Monday, December 04, 2006

Lights Out!

So the country adventure for this past weekend was no Hydro. This is not a drill! On Friday night, around 9pm, the power went out. After a day of freezing rain from the east, the wind switched direction and started howling from the west. Now imagine tall things, like trees and hydro poles, getting rained on from the east. It freezes, makes them heavy with ice on one side. Now imagine going around to the other side, and giving them a push, like a 60 km/hr gust of wind may do. Do you get the picture? Timberrrrrrrrrrr!!!!

Now power means no furnace which means no heat, and in these parts it also means no water, since there is nothing to power the well pump. Luckily we have a propane fireplace in the living room, which lived up to the task of heating the whole house. We were originally told it may be up to a week before we got power back, so we went about pulling out candles, getting water, all the necessary things one must do to spend that much time in the dark. And then I got down to the nitty gritty – the really important stuff that needed to be done – rearranging the living room so there was room for the Christmas tree! A woman has her priorities!

Coincidently, the army was in town this weekend. They were here camping (suckers!) and on a training manuvre to do some disaster training.
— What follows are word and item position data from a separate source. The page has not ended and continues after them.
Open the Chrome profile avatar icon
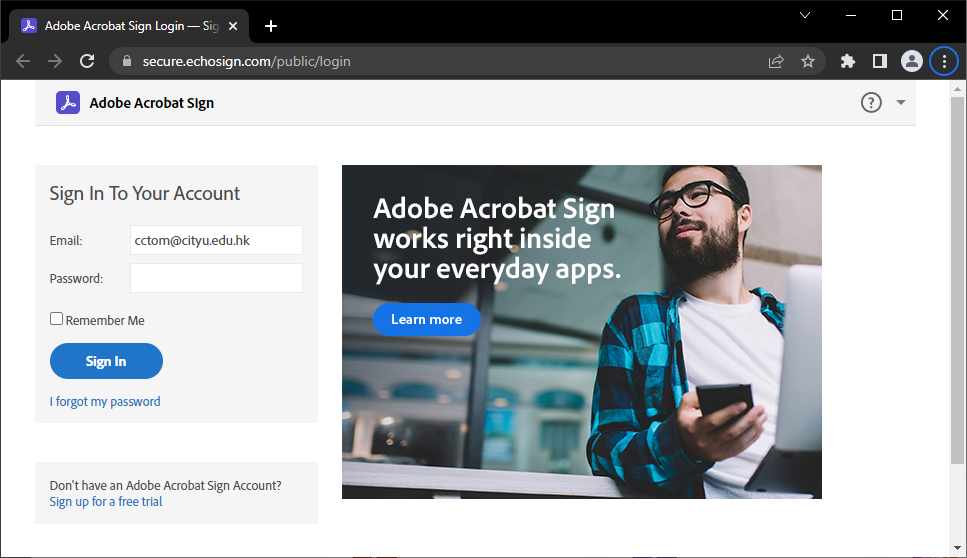This screenshot has width=967, height=558. [x=911, y=61]
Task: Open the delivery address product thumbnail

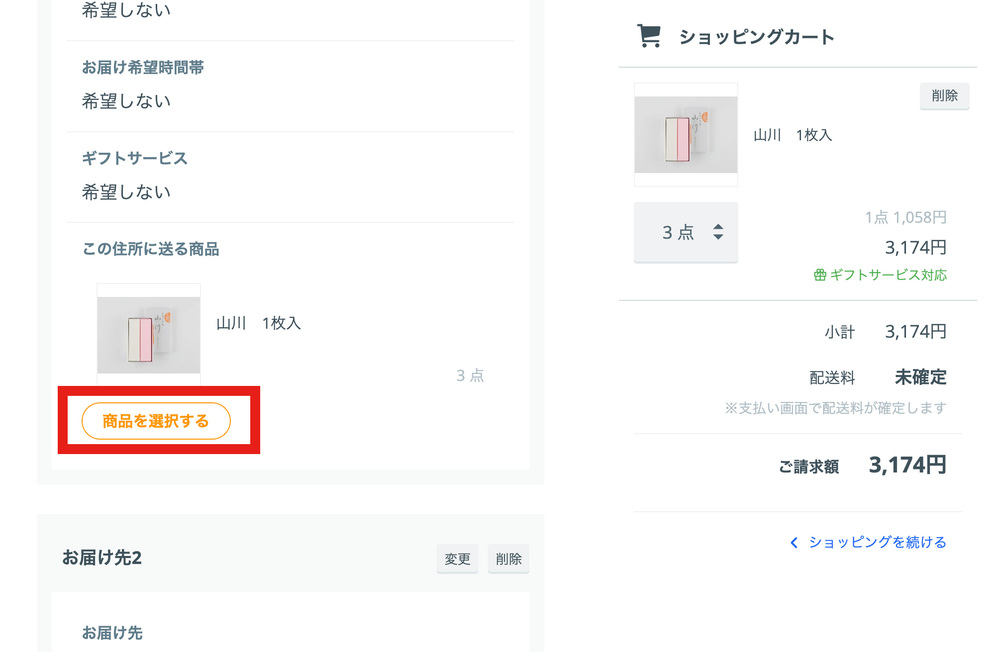Action: pos(148,335)
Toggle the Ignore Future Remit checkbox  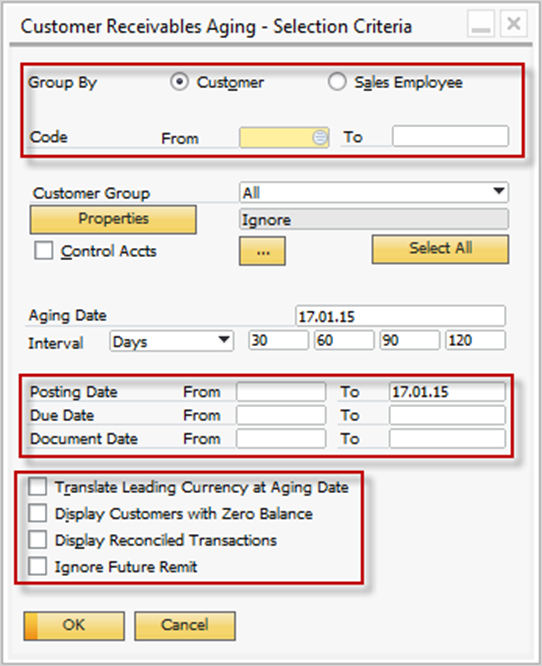tap(38, 566)
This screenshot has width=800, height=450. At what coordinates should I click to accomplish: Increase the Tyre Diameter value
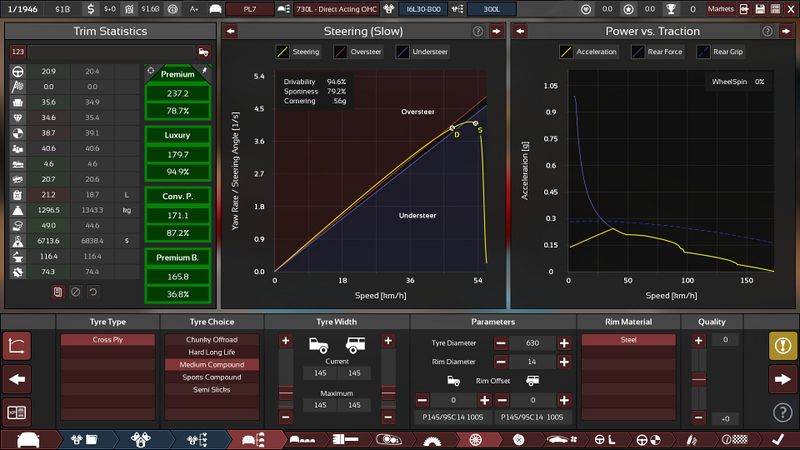coord(564,343)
We were kind enough to supply them with a real live disaster (about 10,000 people sans power) When we went into town on Saturday to get water, we went to the firestation, and were promptly sent to the legion where we were told the army boys were set up to deal with our needs. When we arrived at the legion, we were informed that the army was dealing only with their mock disasters, and were in no way set up to deal with our needs. They were ready for an Avian Flu outbreak of mass proportions, and they had mock purified water, but couldn't actually supply us dry citizens with no running water with any real water. These are the men and women keeping our country safe ladies and gentlemen. Mock safe at least.
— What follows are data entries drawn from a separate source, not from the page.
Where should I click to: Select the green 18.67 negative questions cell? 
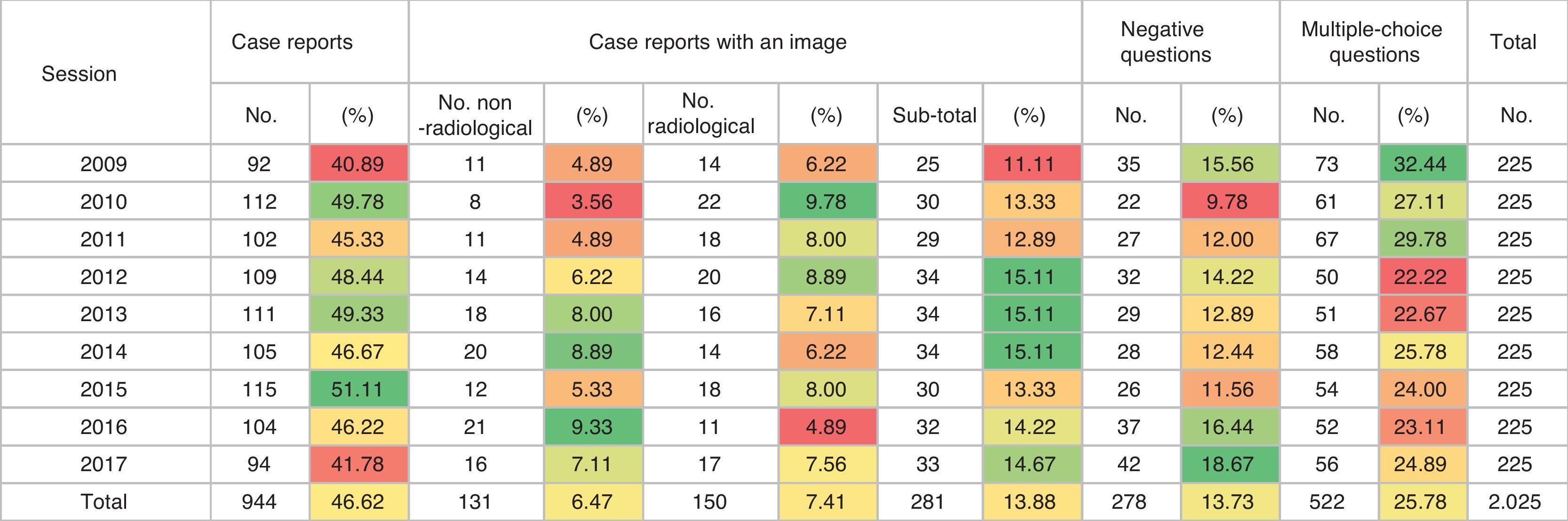tap(1227, 464)
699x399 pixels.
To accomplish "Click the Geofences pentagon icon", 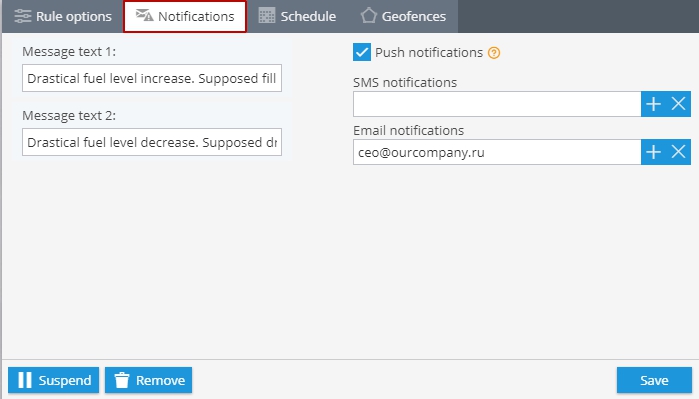I will click(369, 16).
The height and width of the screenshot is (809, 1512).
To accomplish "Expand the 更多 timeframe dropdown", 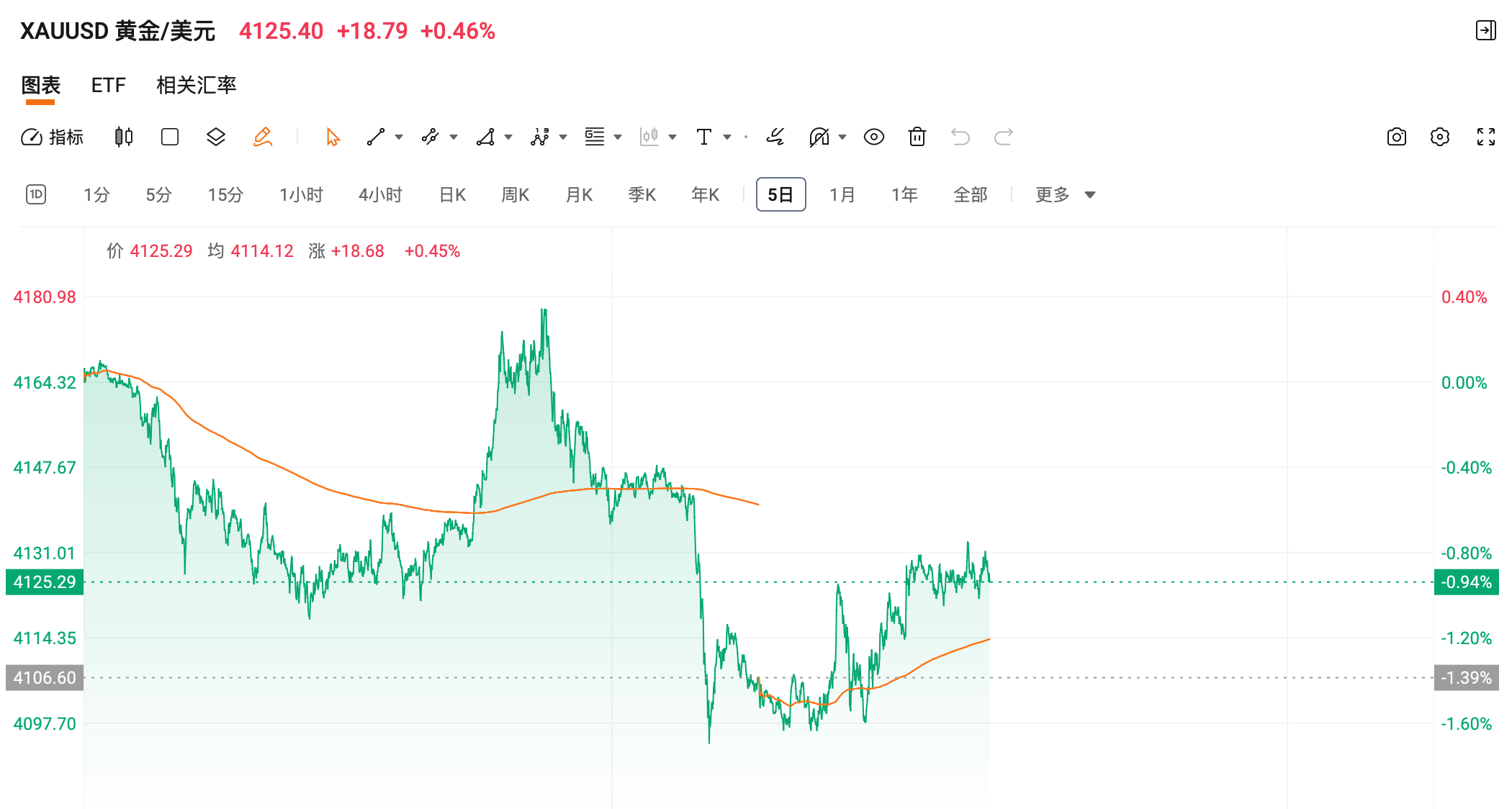I will pos(1065,194).
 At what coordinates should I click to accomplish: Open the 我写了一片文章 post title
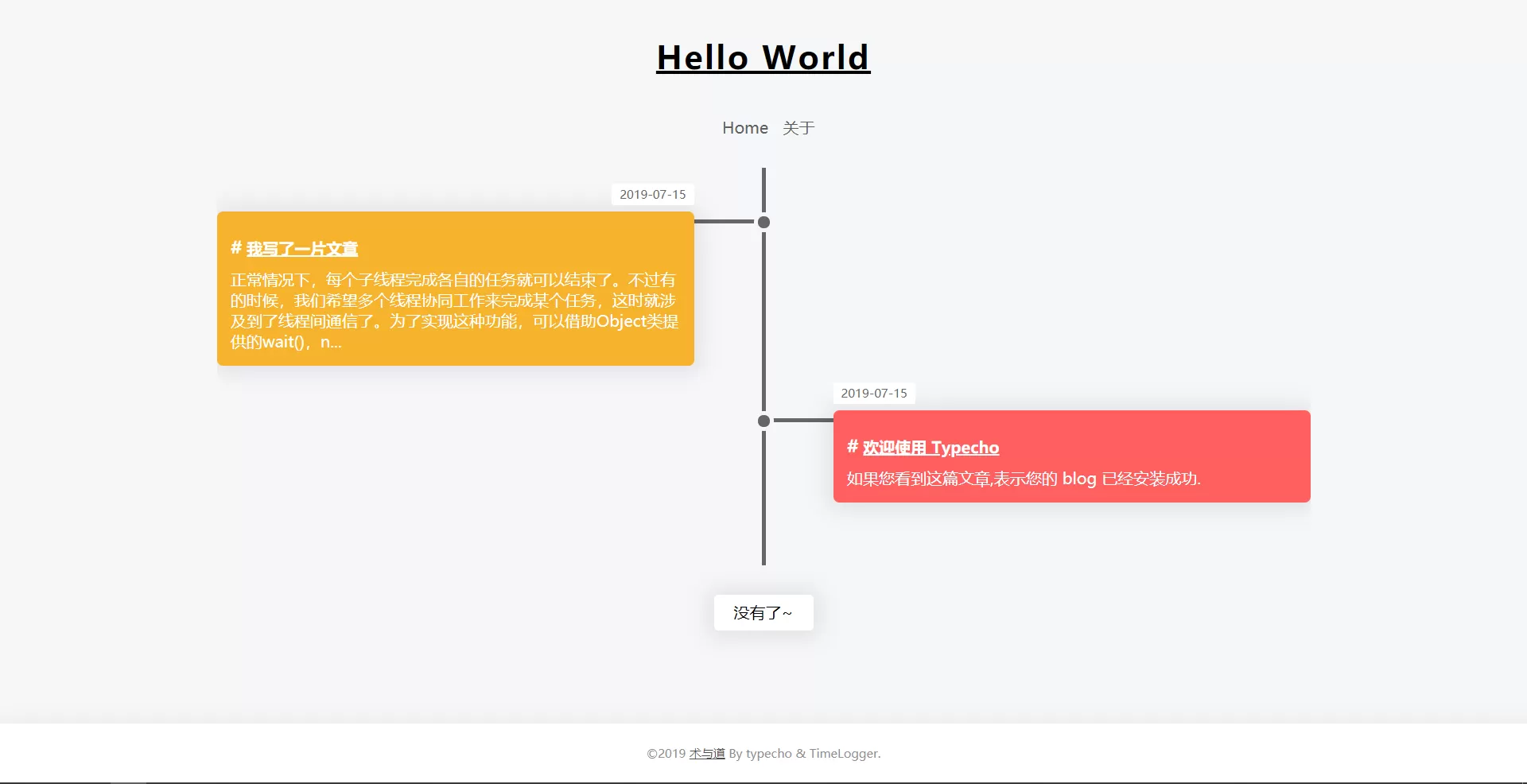click(x=301, y=249)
Our power was back on when we came home last night at 9pm, from Steve’s parents house where we had gone to bathe and eat, and most importantly, charge all the electronic devices that we “just can’t live without.” Although I would have risen to the challenge of surviving without power for a week, I’m certainly glad to have it back!

1 comment:

kodeureum said...

Ah, country living! I'm sure it's a nice place to visit and all, but unless I'm raising a herd of cows or flocks of chickens, well, I'll stay nestled snug in my city abode with a view of the apple orchard and the mountains. Gosh, I think I'm starting to like Daegu!